Чувствую себя трухлявым пнем. Устал.
29 ноября 1932
Я не понимаю, в чем смысл.
Думал, что станет легче, ведь больше полугода минуло с нашей последней встречи. Но легче почему-то не становится, каждый день наполнен вязкой темной морокой, от которой одно спасение в работе, чтобы отвлечься, забегаться. Стоит поднять голову от проектов и планов, глянуть в окно – накатывает, прибивает к полу, так что едва можно пошевелиться. Будто жук на доске у энтомолога. Какой в этом смысл? Любить, изнывать, не имея ни малейшей возможности унять эту тоску, увидеть Нину. Она запретила. Да я и сам в последнее время понимаю и замечаю, что все это не шутки. Становится тревожно, будто тучи сгущаются. О Вяземском говорят довольно часто теперь, и все так многозначительно.
Он упомянул тогда моих детей, жену, это все было недвусмысленно. Угроза, предупреждение. Я твержу себе как заклинание, что поступил так ради родных, чтобы защитить их. Обедаем ли мы вместе в воскресенье, идем ли куда-то, я все говорю: это было правильно. Они стоят такой жертвы. А перед глазами только ее лицо, ее глаза.
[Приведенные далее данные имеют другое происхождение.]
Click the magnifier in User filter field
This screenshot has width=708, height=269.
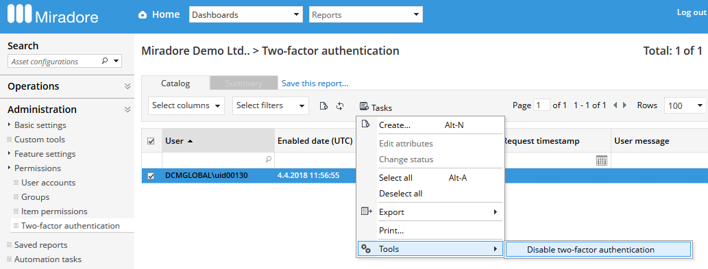point(268,159)
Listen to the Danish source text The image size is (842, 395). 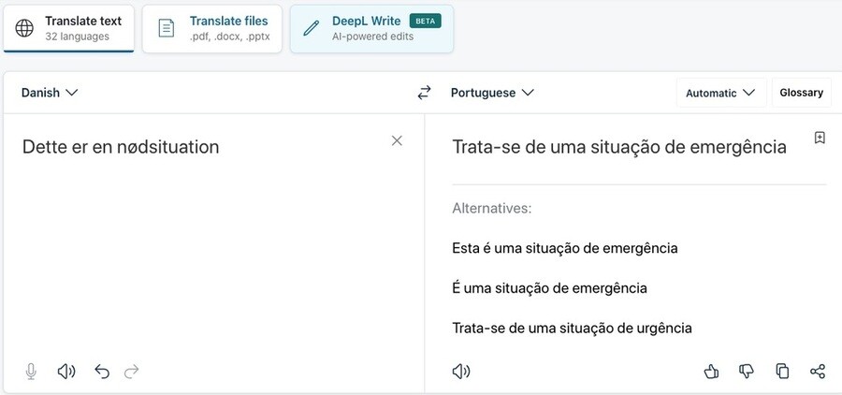point(66,372)
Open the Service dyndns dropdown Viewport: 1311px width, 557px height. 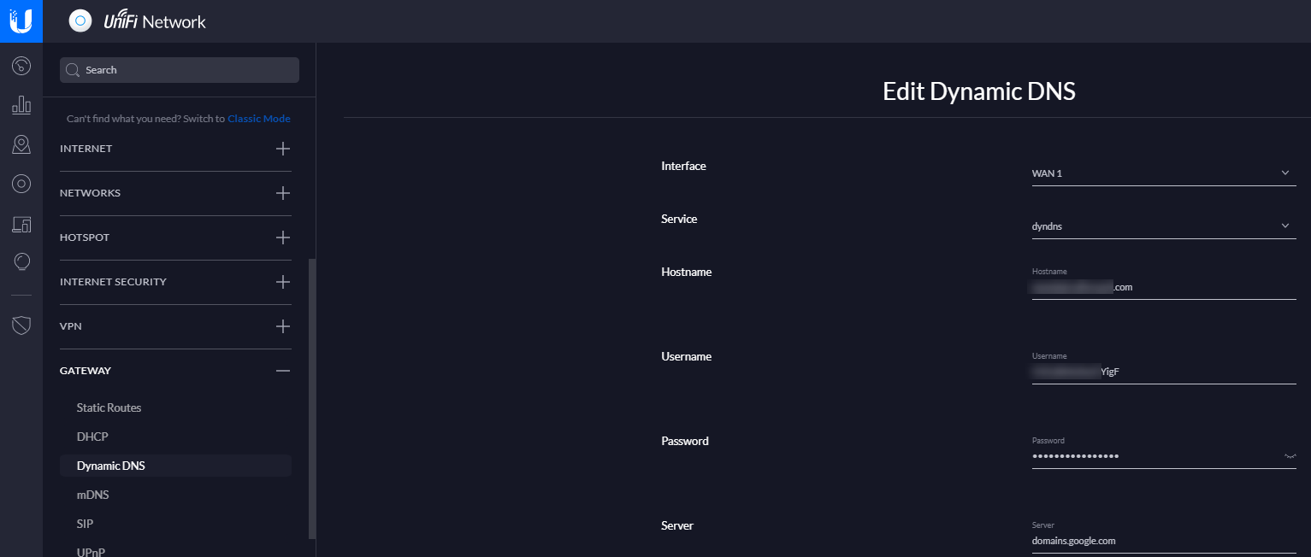(1163, 226)
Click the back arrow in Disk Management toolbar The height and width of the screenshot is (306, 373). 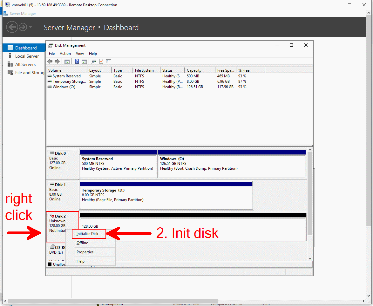[x=50, y=61]
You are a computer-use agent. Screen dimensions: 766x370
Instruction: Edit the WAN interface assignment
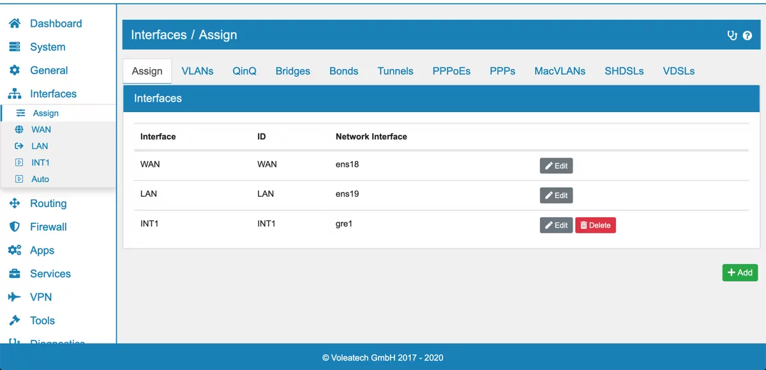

Все думаю, как она переносит это? Ведь перенести невозможно, в груди такая дыра, что аж ветер свистит, будто приставили к ребрам винтовку и прострелили насквозь. Или, может, она и не вспоминает обо мне? Тогда была весна, авитаминоз, химия… А теперь уже снег выпал… Я не удержался, признаюсь, несколько раз слонялся под окнами жилкомитета – того, где она служит. Боялся ее увидеть, и жаждал, и сомневался. Может, для нее все это значило намного меньше, чем для меня? Женщины часто ветрены, особенно такие несравненные, особенно такого положения. Может, она вздыхает теперь по другому, или они с мужем давно посмеялись обо мне, он насупил брови, погрозил пальцем, а она прильнула к нему. Она умеет вот так прильнуть, что все внутри сжимается и замирает.
Одного взгляда мне было бы довольно, чтобы все понять: любит она, или жалеет, или уже давно выбросила из головы, так что даже признает не сразу.
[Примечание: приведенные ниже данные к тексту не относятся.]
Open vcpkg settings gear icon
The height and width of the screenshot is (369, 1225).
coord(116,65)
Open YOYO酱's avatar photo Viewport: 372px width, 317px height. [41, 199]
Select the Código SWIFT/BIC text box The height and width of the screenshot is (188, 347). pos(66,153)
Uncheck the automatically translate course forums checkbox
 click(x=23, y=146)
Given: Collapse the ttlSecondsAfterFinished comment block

Так или иначе, у жилкомитета я ее не встретил. Отругал себя за малодушие и зарекся больше не ходить. Я взрослый мужчина, мне такое нытье не пристало… Я был на фронте, видел войну и ужас, но даже тогда…
Хорошо, что у меня есть эта тетрадь. Иногда бывает невмоготу, хочется бежать, не разбирая пути, звонить и услышать ее голос, просто услышать. Не могу сделать вдох. Хочется резать себе кожу, ковырять ее шилом, чтобы чувствовать боль снаружи. Хочется заорать на всю улицу «Я же люблю тебя!» Как будто признание в любви хоть что-то меняет. Как будто бы мои чувства – это нечто неординарное. Как бы не так. Любят многие – и отнюдь не все счастливы. По правде, кто из нас встречал счастливого человека? Это миф.
5 декабря 1932
Сегодня
Я частенько теперь прохаживаюсь вдоль реки. Смешно сказать, все смотрю на тот берег. Строительство дома ЦИК уже завершено, и наверное, со дня на день туда переедут Вяземские. Нина как-то обмолвилась, что им дадут в том доме квартиру. Ее это отчего-то печалило.
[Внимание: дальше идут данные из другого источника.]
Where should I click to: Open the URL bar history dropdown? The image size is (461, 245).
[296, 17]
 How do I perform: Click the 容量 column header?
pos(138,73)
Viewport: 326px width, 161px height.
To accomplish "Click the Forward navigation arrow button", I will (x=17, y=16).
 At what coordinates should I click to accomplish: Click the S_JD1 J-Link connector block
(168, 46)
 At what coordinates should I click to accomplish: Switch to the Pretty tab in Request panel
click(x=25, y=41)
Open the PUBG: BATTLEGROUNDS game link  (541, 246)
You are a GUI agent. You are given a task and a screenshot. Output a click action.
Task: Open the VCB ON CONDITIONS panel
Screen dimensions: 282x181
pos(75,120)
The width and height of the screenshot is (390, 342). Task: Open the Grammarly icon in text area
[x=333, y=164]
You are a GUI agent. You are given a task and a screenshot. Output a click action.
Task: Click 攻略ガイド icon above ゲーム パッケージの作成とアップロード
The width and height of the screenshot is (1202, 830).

Мой Саша в восторге от того, как меняется город. Москва будущего, говорит. Вот, к примеру, снесли церковь Николы Мокрого, что в Зарядье, – считает, замечательно, пережитки долой, они, дескать, только тормозят… А мне что-то не по себе, на днях у нас с ним даже спор вышел на этот счет. Горячая голова наш парень, все считает, что непременно нужно скорее разрушить, где что мешает. И уж выстроить на века. А я пытаюсь ему втолковать, что разрушить всегда успеется, а вот возвести… Я уже привык к таким высказываниям, мои студенты вот тоже горячатся, будоражатся, все у них наполеоновские планы в голове. А как попросишь: вот ответьте, в чем уникальность инженерного решения того-то и того-то, – все сразу головы и повесят. Не знают. Как же тогда разрушать, если строить не умеют? Я всегда за прогресс, да только прогресс лишь в том случае возможен, ежели следующее поколение извлекает все уроки предыдущего, весь опыт, все знания. Банальность, но… На чистом листке бумаги мраморного дворца не возвести, хотя бы и то, и другое было одинаково белого цвета.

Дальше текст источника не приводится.